それは、どこだったかはよく覚えていないのですが、とにかく、サクラと菜の花が同時に咲いているところでした。普通はサクラに見送られながらツツジが咲くというのが見慣れた景色なのですが、そこでは、サクラが見送っているというよりも、二つの花が競演しているように見えたのです。さくらはまだまだ春だと主張し、主役の座を下りようとしない。一方の菜の花も、もう夏だといいはり予定通りの出番だと鮮やかな黄色でアピールする。しかし、これは決して出番を間違えたのではなく、守備範囲を守ろうとして生じた大自然の気遣いの表れだったのではないでしょうか。

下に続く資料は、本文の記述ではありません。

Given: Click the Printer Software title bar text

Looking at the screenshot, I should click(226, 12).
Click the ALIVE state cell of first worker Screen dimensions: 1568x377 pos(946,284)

自然界は、これらの花たちのように、散ってから咲くのではなく、後の花が咲いたのを確かめてから散るという節理を忠実に守り続けています。人間の世界もかくありたいものですね。競争相手を滅ぼすことに全精力を傾けてしまうため、首尾よく勝利を収めたとしても、新しい体制を作り変えるのにかなり時間がかかってしまう。一般市民の立場からすると、「角を矯めて牛を殺す」結果にならなければと心配することもあります。目指すべき姿を掲げ、それを達成するための戦略を打ち出し競い合う。こうした戦いぶりが最終的に市民の支持を勝ち取ることにつながるのは、事業でも政治でも同じではないでしょうか。